Recently published work by Wang et al features the creation of electroactive nanofibers. The fibres are based on a composite of Antheraea pernyi silk fibroin (ApF)/(Poly(L-lactic acid-co-caprolactone)) (PLCL) with the addition of reduced graphene oxide (RGO) by an in situ redox reaction to introduce electrical conductivity [Wang et al., Acta Biomaterialia (2019), doi: 10.1016/j.actbio.2018.11.032]

Figure 1 - Summary of the assessment of the nerve regeneration capability of the (ApF/(PLCL)-(RGO) nano-fibres. Culturing Schwann cells (peripheral nerve cells) and PC12 nerve cells on the fibres in vitro served to assess the potential for nerve regeneration. The transplantation of the fibres into the nerve gap in the axon encourages the migration and proliferation of Schwann Cells)
Figure 1 - Summary of the assessment of the nerve regeneration capability of the (ApF/(PLCL)-(RGO) nano-fibres. Culturing Schwann cells (peripheral nerve cells) and PC12 nerve cells on the fibres in vitro served to assess the potential for nerve regeneration. The transplantation of the fibres into the nerve gap in the axon encourages the migration and proliferation of Schwann Cells)

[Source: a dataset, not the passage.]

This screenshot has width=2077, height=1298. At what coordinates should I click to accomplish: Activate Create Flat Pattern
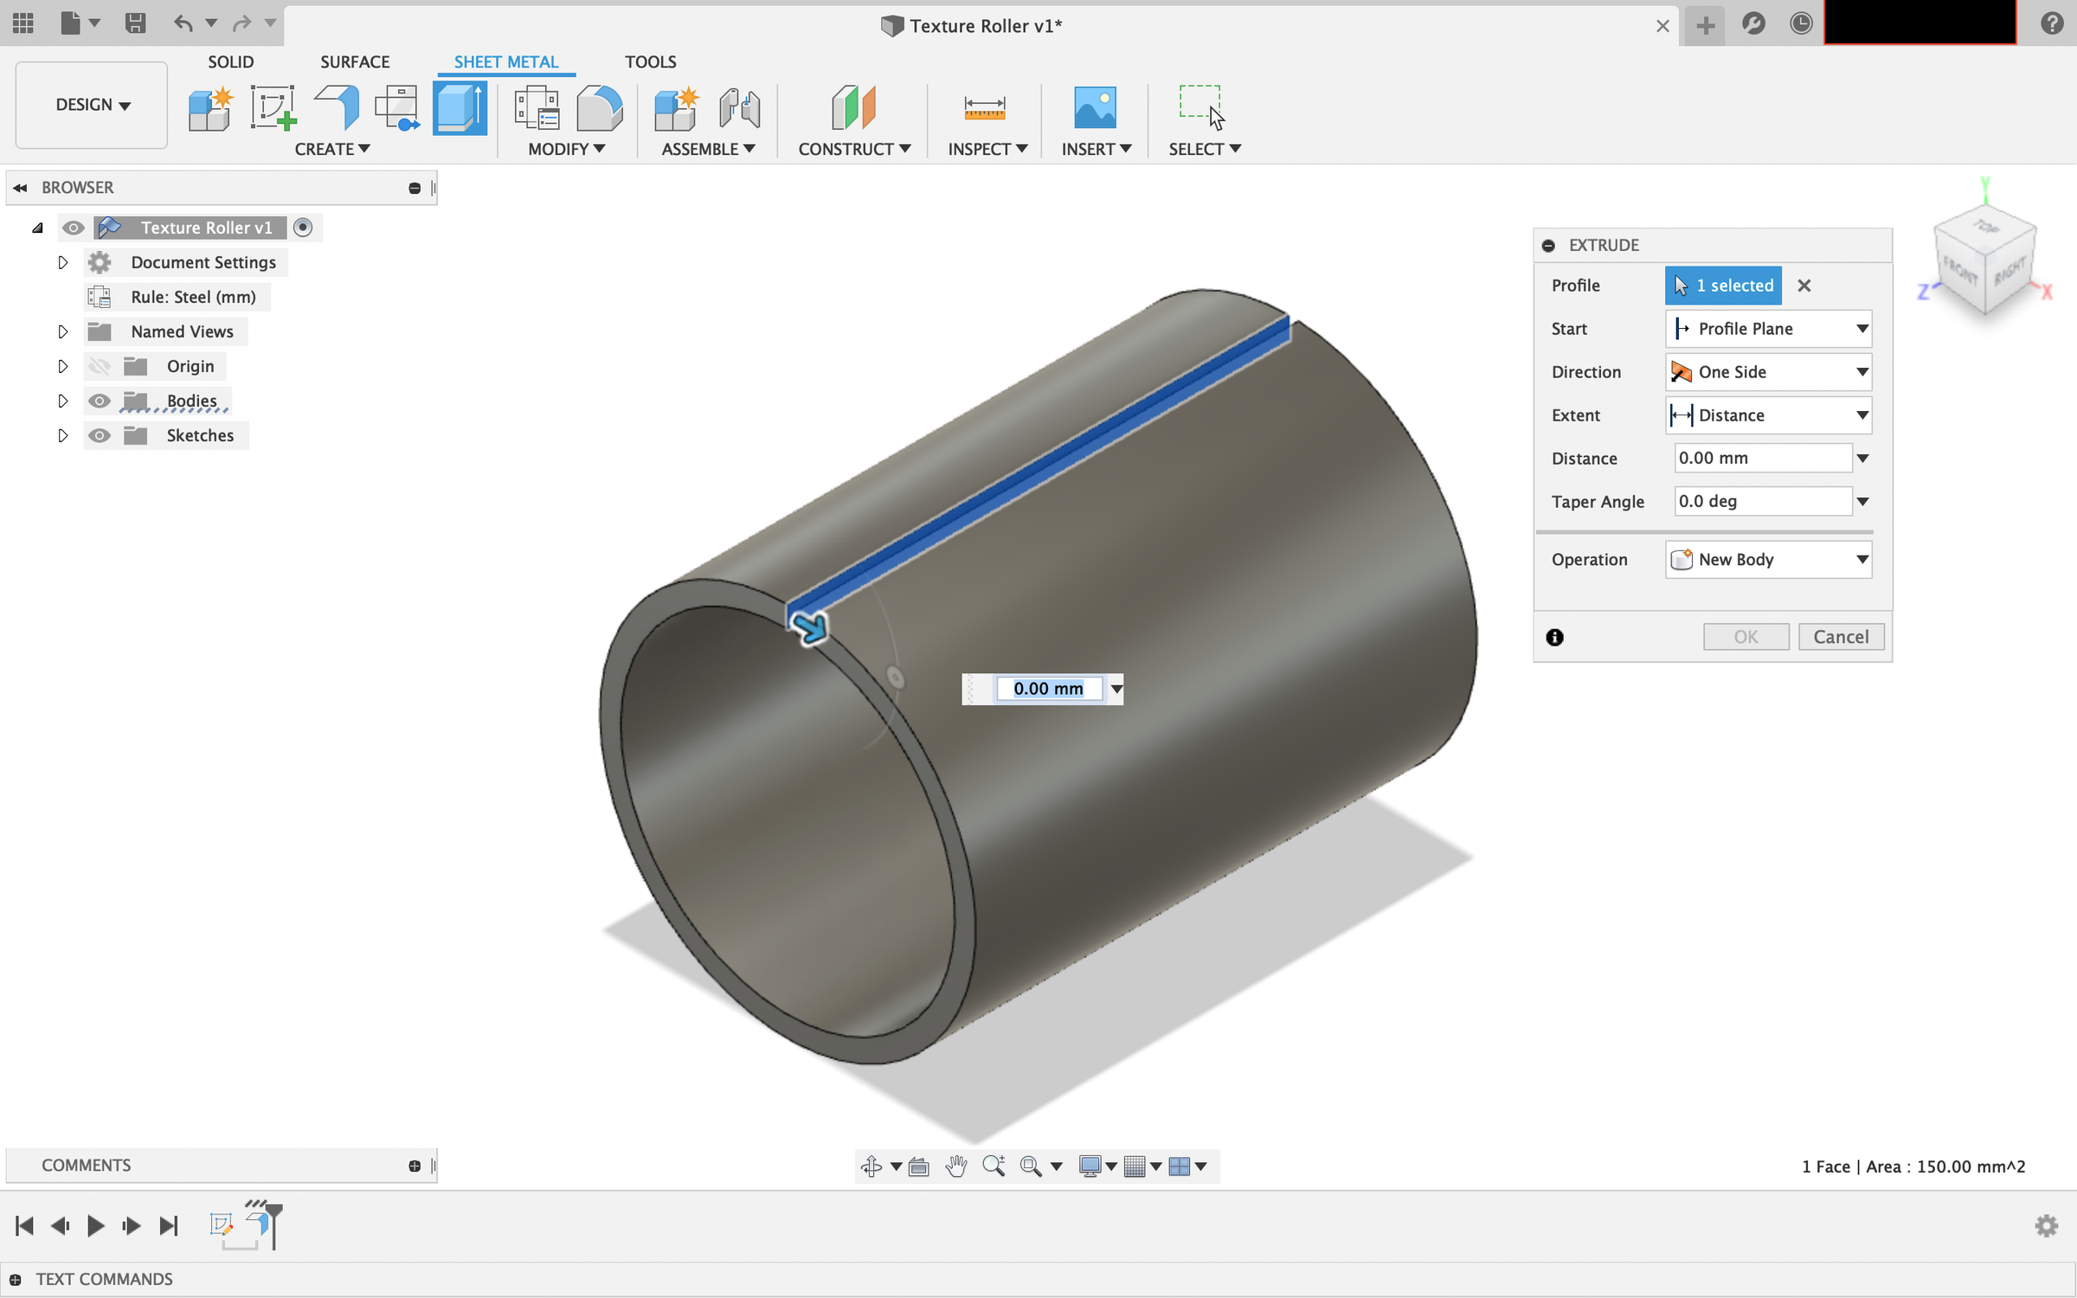point(397,108)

The nanofibers’ potential for nerve regeneration was evaluated both in vivo by culturing cells onto the fibre and in vitro by transplantation of the fibres into gaps of the axons of nerves in rats. The inclusion of the RGO did not disrupt the structure of the nano-fibres and seemingly enhanced the mechanical properties and biocompatibility. In vitro analysis of the electrically stimulated fibres showed several cellular signs indicating nerve generating potential including gene expression and cell differentiation characteristic of nerve cells.

When implanted into 10mm rat sciatic nerve defects, the fibres supplemented with RGO showed myelination (the growth of a myelin sheath around a nerve cells to allow for faster signal transmission) and peripheral nerve cell migration that was comparable to results seen by using nerve autografts. Cross sections of the nerve tissue showed superior regeneration in fibres containing RGO suggesting that the electrical conductance facilitated better regeneration. The authors mention the physicochemical properties allow for better cell adhesion and protein adsorption. The benefits of electrical signals passing through the fibres is congruent with past research however, the mechanism by which electrical stimulation improves nerve regeneration still needs to be explored.

The implementation of RGO as an electroactive component of the nanofibers seemingly make the difference in the specialised regeneration of nerve tissue. Although the concept of bioelectricity and the presence of electric fields in living tissue has been known for decades, the implementation of biomaterials that capitalise on bioelectricity for tissue regeneration is still in its early stages. This study represents a promising effort to nerve regeneration without the need for autografts.